Elle ne tarde donc pas à revenir en Belgique – à Namur d’abord, à Molenbeek (Bruxelles) ensuite -, avec ses deux enfants et son mari.

En 2020, après avoir décroché un Master en Sciences politiques à l’ULB ( !), Lailuma apprend l’existence de l’ASBL En-GAJE, et cette rencontre constitue pour elle un nouveau tournant. « Grâce à cette association, j’ai pu renouer avec mon identité de journaliste, via le média en ligne Latitudes, pour lequel je couvre la situation en Afghanistan et, plus largement, la situation des femmes dans le monde. C’est vraiment une belle plateforme pour les journalistes exilés en Belgique : elle leur redonne un peu de lumière. Elle permet aussi des rencontres avec les autres journalistes exilés en Belgique : on se parle, on se passe des infos, on se soutient, et ça fait du bien. » L’association – dont elle est depuis devenue membre du Conseil d’Administration – l’aidera également à décrocher un poste d’assistante de recherche dans la section de Journalisme de l’ULB, un rôle qu’elle assume en plus d’un job de pigiste chez Brussels Morning Newspaper, un quotidien en ligne de langue anglaise. Comme tous les journalistes exilés, son rêve le plus cher est de trouver du boulot en tant que journaliste professionnelle dans un média belge, « mais c’est très difficile, les médias sont frileux, et même avec des diplômes, de l’expérience, la connaissance de plusieurs langes, on n’arrive pas à se faire reconnaître. »

L’engagement dans le sang

« Je suis arrivée en Belgique sans rien connaître sur ce pays, sans rien connaître de mes droits, et sans amis, se souvient-elle, mais ce pays est désormais mon chez moi ». Bien sûr, l’Afghanistan – ses racines – lui manque, mais elle n’envisage pas d’y retourner. « La situation y est désormais totalement intenable pour les femmes, ainsi que pour les journalistes, quel que soit leur genre. Sortir, faire des reportages, émettre des analyses critiques : tout cela est impossible. Les médias ne bénéficient plus d’aucune aide financière ; ils sont soit en faillite, soit totalement muselés. »
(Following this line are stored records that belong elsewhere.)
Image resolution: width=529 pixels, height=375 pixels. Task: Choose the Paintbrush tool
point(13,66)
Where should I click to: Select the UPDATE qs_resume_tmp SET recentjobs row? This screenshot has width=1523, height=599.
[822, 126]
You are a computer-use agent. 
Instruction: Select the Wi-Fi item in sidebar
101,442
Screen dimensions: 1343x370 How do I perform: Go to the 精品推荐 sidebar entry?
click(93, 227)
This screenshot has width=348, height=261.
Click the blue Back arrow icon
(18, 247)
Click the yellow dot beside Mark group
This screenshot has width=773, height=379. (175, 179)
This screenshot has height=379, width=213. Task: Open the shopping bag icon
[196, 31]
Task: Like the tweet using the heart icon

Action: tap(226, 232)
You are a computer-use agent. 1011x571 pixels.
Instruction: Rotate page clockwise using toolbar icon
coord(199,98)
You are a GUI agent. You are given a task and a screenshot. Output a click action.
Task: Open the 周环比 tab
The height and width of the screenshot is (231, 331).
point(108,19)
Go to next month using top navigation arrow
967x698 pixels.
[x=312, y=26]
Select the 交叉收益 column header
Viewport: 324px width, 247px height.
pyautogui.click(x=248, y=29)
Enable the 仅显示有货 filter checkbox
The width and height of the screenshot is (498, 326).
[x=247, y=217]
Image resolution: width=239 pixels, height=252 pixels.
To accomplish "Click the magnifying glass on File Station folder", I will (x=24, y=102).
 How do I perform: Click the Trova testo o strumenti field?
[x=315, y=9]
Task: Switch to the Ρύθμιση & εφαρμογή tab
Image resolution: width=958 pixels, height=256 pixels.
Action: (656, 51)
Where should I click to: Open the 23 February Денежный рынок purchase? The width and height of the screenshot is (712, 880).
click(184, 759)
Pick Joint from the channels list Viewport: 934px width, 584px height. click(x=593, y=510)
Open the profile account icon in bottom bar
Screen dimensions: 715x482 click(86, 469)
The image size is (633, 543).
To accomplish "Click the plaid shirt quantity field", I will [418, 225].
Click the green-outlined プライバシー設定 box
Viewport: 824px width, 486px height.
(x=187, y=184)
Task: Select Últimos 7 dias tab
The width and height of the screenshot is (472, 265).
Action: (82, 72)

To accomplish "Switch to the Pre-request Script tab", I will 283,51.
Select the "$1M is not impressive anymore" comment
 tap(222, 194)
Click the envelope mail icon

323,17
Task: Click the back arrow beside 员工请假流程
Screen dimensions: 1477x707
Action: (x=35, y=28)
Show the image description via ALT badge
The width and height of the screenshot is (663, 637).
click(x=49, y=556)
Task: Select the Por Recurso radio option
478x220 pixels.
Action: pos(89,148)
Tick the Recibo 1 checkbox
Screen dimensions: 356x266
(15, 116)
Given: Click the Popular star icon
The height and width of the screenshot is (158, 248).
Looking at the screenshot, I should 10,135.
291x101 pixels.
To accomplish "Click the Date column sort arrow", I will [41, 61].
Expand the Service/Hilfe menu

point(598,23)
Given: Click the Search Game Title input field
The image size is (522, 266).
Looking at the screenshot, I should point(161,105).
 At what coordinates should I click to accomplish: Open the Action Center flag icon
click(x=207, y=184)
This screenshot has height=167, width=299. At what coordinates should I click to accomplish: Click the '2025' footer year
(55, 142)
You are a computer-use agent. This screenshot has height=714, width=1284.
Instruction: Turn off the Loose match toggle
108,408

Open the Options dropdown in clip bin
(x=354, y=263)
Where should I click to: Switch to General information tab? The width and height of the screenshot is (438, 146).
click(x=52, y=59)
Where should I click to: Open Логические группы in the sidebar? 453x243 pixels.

Mais Lailuma a l’engagement chevillé au corps : elle a donc décidé de se mobiliser pour aider les femmes de son pays, en faveur desquelles elle organise des manifestations, des événements, des conférences, des séminaires, afin de sensibiliser la population et les autorités politiques belges. Elle aide aussi les Afghanes qui, comme elles, sont réfugiées en Belgique : « Elles ont besoin de soutien pour apprendre une des langues nationales, pour chercher du boulot, comprendre leurs droits, mettre leur dossier en ordre, etc. »

Son engagement ne se limite pas aux femmes, même si elle leur consacre la plus grande part de son énergie. C’est ainsi qu’elle a créé l’association Nadoe(Network of Afghan Diaspora Organisations in Europe), qui apporte son soutien à la diaspora afghane en Europe.A ce titre, Lailuma a été primée en 2020, au Forum international du leadership des femmes dans l’Union européenne. Et, le 21 septembre dernier, elle a été récompensée du prix international Henri Lafontaine pour l’Humanisme. Une belle reconnaissance.

(1) L’Afghanistan occupe le 152è place sur 180 au Classement mondial de la liberté de la presse 2023 établi par Reporters sans frontières.